過去に戻ったことでリボーン様がいる時はツナ君を守っちゃいけないという命令が復活してしまったので手は出さなかったけど、ツナ君達をひとしきりボコした後の先輩達はツナ君にバレないようこっそりちゃちゃっと僕がボコボコにしておいた。
ツナ君は教科書を落としていった古里君を探し回って、夕暮れ時にやっと河川敷で古里君を見つけて声をかけたはいいものの、2人して川に落ちて行った。
声をかけるか迷ったものの、季節柄風邪を引くかもしれないし、なんだかんだ丈夫なツナ君はともかく古里君は心配だから手を貸すことにした。

「あーあ、2人共盛大にやらかしたね〜」
「優希!」
「………」

古里君は暗い顔で僕を見つめてくる。
僕はつい古里君のズボンに目が行ってしまった。
ちゃんと履き切れてなくてパンツが見えているし、そもそもズボンの裾が変なところに縫い付けられている。

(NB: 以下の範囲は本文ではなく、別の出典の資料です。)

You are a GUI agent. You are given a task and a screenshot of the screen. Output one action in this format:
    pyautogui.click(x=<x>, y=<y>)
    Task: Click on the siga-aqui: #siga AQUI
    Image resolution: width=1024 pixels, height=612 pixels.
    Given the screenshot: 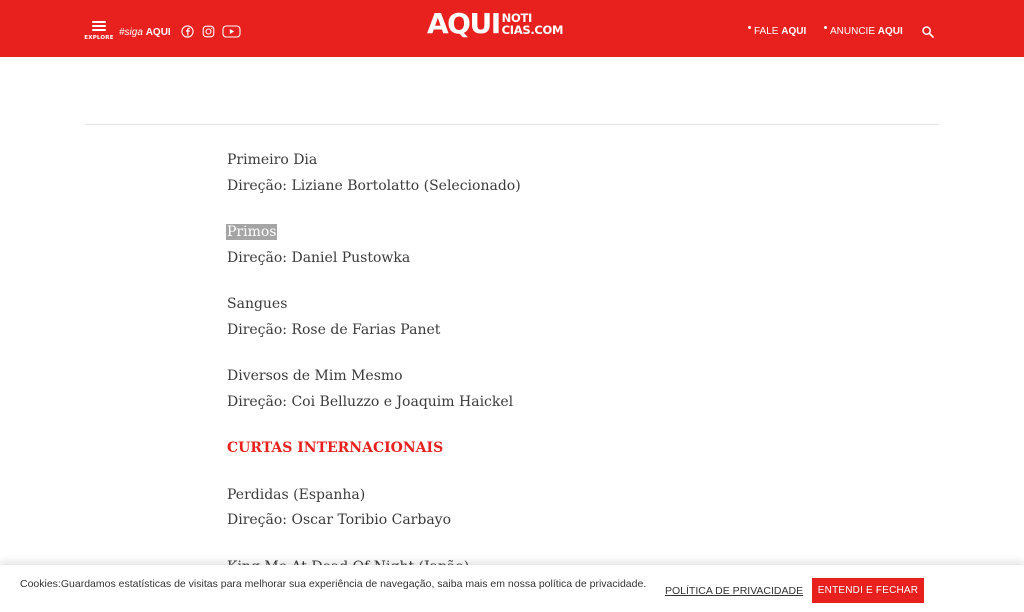 What is the action you would take?
    pyautogui.click(x=145, y=32)
    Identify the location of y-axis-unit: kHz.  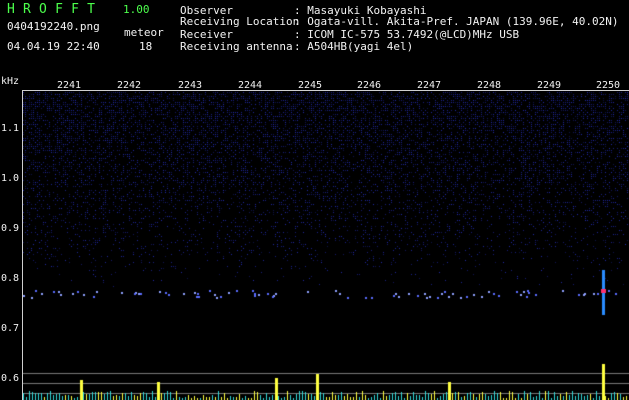
(10, 82).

「…とりあえず古里君はそのズボン脱いだら?僕とそんなに身長変わらなさそうだし、僕のズボン貸してあげるよ。」

体操服の長ズボンをバッグから取り出してそう言うと、古里君はゆっくり頷いて、岸へ上がるとズボンを受け取った。
着替えを見られるのも嫌だろうから僕は反対を向いておいた。

「……ありがとう」
「どういたしまして」

振り返ると上は制服に下は体操服というアンバランスなファッションの古里君がいて、なんかちょっと可笑しくて心の中でくすりと笑った。
ツナ君も同じことを思ったのか、笑いを少しだけ堪えているような顔をしていた。

「僕は守屋優希。クラスメイト同士、宜しくね。」
「…いや……オレと仲良くするとイジメられるから構わなくていいよ。」
「そうなんだ。でも僕イジメっ子に対抗できるだけの腕っぷしあるんだ。だから関係ないよ。僕は僕が仲良くしたい人と友達になる。」

実際さっきの先輩達はきっちりボコボコにしてパンツ一丁で土下座してる写真を撮った上で脅しておいたから、もうツナ君にも古里君にも手を出せないはずだ。
まあ、暴力的解決なんてツナ君は嫌いだろうけど。
好きな人が虐められてるのをそのままにするのもね…?

「……変な人。」

初めてばっちり古里君と目が合った。
彼は少し呆けた顔で僕を見ていた。

「そうかもね。でも、これが僕だから。」

えっへんと言わんばかりに胸を張ると、古里君はプッと笑った。

「守屋さんってしとぴっちゃんと少し似てる。自分に強い自信を持っているところが。」
「…だからしとぴっちゃんは僕と話してくれたのかな?先生たちとは話してなかったけど。」
「しとぴっちゃんはいつもあんな感じだから。」
「そうなんだ。とりあえず2人共びしょ濡れだから早く帰った方が良いよ。」

そう言うと僕らのやりとりをニコニコ見守ってたツナ君が口を開いた。

「ならウチに来ると良いよ。ここから遠くないし、母さんがズボン直してくれると思う。」
「いいの?」
「うん、おいでよ。」

かくして僕らは3人でツナ君ん家まで帰り、家の前で僕らはバイバイした。
今日はちょっとだけ濃い1日だった。